1 Department of Otolaryngology-Head and Neck Surgery, Augusta University, Augusta, GA, USA.

2 Department of Otolaryngology-Head and Neck Surgery, Emory University, Atlanta, GA, USA.

出版信息

Ear Nose Throat J. 2019 Jun;98(5):283-286. doi: 10.1177/0145561319839790. Epub 2019 Apr 8.
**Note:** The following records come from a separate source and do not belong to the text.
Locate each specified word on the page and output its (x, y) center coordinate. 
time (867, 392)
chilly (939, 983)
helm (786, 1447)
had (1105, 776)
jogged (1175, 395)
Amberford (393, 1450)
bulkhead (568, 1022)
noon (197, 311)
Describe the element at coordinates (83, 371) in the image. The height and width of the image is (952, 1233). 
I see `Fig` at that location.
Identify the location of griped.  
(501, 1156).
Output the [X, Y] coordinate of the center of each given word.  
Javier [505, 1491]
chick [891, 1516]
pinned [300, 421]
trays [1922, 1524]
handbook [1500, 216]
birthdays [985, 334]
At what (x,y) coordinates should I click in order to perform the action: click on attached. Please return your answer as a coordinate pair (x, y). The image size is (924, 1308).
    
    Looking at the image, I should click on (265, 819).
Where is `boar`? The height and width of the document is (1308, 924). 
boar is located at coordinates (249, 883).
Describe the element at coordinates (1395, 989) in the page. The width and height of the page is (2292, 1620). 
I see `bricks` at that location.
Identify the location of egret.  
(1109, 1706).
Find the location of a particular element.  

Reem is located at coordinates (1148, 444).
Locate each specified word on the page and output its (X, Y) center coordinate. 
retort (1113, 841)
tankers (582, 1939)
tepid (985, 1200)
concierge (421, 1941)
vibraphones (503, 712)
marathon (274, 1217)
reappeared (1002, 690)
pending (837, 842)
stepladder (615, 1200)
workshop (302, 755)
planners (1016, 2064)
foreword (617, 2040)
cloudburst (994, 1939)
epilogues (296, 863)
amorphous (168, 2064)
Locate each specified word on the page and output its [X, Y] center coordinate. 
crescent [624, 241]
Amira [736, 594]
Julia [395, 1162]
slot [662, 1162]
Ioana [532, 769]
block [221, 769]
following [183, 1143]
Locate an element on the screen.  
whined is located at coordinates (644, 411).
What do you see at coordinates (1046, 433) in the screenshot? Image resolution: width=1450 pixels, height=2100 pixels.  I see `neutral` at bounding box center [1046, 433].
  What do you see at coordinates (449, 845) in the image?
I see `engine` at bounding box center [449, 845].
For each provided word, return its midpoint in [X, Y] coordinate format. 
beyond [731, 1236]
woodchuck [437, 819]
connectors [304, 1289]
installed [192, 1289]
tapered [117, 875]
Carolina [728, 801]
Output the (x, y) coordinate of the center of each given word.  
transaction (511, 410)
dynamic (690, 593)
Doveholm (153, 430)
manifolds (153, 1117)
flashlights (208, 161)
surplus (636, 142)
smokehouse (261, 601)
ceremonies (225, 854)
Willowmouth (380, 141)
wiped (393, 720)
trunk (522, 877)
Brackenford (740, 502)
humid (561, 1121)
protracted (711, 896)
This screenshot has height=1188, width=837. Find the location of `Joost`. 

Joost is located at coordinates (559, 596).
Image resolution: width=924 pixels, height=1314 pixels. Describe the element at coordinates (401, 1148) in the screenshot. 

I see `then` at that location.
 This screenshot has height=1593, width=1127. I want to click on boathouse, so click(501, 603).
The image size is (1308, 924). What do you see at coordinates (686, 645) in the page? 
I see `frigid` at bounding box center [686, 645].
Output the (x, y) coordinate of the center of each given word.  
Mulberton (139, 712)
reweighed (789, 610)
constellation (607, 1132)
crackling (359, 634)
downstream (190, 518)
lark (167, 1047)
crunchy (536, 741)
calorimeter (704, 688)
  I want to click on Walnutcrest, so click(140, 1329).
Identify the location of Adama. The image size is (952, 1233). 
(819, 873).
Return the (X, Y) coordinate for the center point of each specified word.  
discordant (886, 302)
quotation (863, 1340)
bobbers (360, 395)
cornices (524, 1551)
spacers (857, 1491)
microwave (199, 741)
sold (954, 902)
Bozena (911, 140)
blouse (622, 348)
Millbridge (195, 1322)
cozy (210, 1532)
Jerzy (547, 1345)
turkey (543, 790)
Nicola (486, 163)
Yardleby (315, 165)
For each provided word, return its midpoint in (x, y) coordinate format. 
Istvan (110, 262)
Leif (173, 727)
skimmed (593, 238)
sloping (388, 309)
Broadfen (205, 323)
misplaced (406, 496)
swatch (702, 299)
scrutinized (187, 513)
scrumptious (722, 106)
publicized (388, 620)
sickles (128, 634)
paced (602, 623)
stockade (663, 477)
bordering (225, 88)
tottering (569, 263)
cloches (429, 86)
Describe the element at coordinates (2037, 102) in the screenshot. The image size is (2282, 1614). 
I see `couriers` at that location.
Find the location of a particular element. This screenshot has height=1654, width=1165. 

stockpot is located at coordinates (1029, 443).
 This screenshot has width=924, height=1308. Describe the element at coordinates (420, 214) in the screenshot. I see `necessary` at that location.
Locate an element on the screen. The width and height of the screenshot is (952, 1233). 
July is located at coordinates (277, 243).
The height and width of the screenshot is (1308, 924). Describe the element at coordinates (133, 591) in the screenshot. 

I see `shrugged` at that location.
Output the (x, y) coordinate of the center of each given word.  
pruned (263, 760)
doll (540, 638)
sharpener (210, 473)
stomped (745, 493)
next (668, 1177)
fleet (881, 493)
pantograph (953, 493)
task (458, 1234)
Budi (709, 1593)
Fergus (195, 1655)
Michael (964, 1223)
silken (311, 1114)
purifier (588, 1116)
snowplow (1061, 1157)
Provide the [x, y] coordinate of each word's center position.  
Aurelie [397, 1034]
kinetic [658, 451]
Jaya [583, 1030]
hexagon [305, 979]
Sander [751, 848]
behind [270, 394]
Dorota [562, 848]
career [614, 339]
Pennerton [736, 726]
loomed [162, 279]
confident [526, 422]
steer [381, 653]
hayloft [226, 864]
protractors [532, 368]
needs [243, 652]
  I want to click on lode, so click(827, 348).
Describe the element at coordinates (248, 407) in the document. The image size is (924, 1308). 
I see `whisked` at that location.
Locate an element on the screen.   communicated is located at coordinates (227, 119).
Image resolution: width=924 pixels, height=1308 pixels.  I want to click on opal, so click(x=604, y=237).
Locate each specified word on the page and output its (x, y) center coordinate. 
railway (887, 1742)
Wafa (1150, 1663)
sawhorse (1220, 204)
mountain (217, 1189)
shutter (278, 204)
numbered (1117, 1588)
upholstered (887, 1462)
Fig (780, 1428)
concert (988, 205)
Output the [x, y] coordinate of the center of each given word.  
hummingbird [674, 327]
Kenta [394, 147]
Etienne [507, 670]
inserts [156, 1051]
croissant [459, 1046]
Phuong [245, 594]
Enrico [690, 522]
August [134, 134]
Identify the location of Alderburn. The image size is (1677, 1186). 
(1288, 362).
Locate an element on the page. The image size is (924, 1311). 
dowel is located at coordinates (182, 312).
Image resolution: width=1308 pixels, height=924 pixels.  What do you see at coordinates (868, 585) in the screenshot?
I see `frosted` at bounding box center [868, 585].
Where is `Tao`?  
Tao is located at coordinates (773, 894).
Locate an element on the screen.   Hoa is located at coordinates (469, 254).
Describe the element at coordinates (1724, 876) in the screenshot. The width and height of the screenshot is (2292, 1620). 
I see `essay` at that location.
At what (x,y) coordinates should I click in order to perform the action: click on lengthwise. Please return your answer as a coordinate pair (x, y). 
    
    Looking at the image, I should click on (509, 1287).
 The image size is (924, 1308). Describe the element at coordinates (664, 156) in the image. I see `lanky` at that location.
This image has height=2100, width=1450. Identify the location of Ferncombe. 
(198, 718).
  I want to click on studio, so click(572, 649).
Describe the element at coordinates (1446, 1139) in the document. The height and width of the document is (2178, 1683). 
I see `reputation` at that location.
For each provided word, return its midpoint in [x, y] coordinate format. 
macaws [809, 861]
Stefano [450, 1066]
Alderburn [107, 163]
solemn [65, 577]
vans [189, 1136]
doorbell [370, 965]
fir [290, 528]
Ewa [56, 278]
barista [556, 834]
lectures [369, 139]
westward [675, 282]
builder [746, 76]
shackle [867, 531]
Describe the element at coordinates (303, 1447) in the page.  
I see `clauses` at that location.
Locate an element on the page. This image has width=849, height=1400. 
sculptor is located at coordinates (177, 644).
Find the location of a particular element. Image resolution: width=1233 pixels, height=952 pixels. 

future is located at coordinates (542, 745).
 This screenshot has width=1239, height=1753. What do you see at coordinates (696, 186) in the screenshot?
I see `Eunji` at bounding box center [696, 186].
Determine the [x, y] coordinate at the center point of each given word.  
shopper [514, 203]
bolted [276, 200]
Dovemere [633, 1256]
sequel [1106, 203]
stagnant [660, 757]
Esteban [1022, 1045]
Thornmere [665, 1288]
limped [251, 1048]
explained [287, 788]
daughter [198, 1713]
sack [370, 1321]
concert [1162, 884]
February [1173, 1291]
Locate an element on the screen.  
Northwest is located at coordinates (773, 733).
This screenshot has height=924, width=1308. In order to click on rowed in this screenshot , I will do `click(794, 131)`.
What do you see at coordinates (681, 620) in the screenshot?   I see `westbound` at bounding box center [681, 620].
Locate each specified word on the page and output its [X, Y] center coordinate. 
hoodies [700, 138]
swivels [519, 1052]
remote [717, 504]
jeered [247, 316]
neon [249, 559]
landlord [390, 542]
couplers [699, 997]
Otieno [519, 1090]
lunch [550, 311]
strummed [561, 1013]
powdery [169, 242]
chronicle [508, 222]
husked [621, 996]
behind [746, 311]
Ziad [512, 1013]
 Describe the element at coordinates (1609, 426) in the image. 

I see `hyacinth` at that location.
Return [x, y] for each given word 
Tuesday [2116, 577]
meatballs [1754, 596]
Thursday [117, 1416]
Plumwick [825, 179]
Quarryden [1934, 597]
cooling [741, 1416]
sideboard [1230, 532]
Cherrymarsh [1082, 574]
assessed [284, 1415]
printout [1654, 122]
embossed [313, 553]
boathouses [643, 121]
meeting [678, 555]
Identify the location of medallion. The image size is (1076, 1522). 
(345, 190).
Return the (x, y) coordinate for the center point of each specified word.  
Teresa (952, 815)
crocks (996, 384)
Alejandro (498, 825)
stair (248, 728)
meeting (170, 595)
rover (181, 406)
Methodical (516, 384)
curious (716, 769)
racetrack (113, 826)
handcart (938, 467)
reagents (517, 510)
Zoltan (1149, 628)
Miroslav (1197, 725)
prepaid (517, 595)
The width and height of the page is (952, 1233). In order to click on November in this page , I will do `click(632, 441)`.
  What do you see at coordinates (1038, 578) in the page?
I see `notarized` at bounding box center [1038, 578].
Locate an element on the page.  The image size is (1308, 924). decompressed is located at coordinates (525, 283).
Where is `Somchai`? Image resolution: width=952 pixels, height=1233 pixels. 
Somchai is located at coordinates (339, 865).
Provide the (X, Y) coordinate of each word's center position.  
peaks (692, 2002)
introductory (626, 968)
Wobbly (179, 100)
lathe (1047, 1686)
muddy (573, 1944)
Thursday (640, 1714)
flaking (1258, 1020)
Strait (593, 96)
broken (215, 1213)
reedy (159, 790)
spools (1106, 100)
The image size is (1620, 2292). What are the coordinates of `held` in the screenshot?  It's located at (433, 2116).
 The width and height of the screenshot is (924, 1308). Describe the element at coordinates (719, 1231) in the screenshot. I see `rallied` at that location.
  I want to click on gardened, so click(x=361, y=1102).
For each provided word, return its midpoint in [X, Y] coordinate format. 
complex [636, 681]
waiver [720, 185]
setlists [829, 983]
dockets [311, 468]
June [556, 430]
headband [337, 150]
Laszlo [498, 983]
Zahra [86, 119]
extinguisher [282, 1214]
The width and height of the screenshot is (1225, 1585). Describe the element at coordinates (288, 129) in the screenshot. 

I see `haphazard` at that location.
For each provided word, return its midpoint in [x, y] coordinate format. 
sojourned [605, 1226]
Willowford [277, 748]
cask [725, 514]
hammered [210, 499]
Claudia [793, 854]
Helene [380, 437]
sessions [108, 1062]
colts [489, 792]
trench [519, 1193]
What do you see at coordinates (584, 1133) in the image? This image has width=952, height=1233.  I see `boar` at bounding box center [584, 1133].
DOI:10.1177/0145561319839790
PMID:30961371
Abstract

BACKGROUND

A lymph node yield (LNY) over 20 is considered a quality metric for lateral neck dissection to ensure an oncologic representative sample. Anecdotally, however, LNY in patients undergoing neck dissection after radiation therapy (RT) is lower due to atrophy and fibrosis.

OBJECTIVE

To determine whether preoperative RT decreases LNY in patients with laryngeal cancers undergoing surgery.

METHODS

Medical record database was queried for patients presenting between 2006 and 2015 with laryngeal cancer. Tabulation was made for location (glottic/supraglottic), stage, and side for the total number of lymph nodes between primary surgery and RT (salvage surgery) groups. Descriptive analysis and a paired Student test were used for statistical analysis.

RESULTS

Fifty-nine patients were included in the study for a total of 98 neck dissections. Twenty-six (44%) patients had primary surgery, and 33 (56%) patients had salvage surgery. The mean left and right total LNY in the salvage surgery group was 27.6 and 29.5, respectively, and 32.2 and 33.7 for the primary surgery group. A difference of 4.5 (left) and 4.3 (right) in LNY between the salvage surgery and primary surgery group was found. A Student test showed no statistically significant difference in LNY between both groups when analyzed per site (glottic and supraglottic), side, and stage (III-IV).

CONCLUSION

Although patients with prior RT had a lower mean of LNY, our results did not demonstrate a statistically significant difference. Further studies with a larger number of patients are recommended.

摘要

背景

淋巴结收获量(LNY)超过20个被视为侧颈清扫术的一项质量指标,以确保获得具有肿瘤代表性的样本。然而,据传闻,接受放射治疗(RT)后行颈清扫术的患者,其LNY因萎缩和纤维化而较低。

目的

确定术前放疗是否会降低接受手术的喉癌患者的LNY。

方法

查询2006年至2015年间就诊的喉癌患者的病历数据库。对原发手术组和放疗后挽救手术组之间的淋巴结总数按部位(声门/声门上)、分期和侧别进行列表。采用描述性分析和配对t检验进行统计分析。

结果

本研究共纳入59例患者,共进行了98次颈清扫术。26例(44%)患者接受了原发手术,33例(56%)患者接受了挽救手术。挽救手术组左侧和右侧的平均总LNY分别为27.6和29.5,原发手术组分别为32.2和33.7。发现挽救手术组和原发手术组之间的LNY在左侧相差4.5,右侧相差4.3。t检验显示,按部位(声门和声门上)、侧别和分期(III-IV期)分析时,两组之间的LNY无统计学显著差异。

结论

虽然先前接受过放疗的患者平均LNY较低,但我们的结果并未显示出统计学显著差异。建议进行更多患者参与的进一步研究。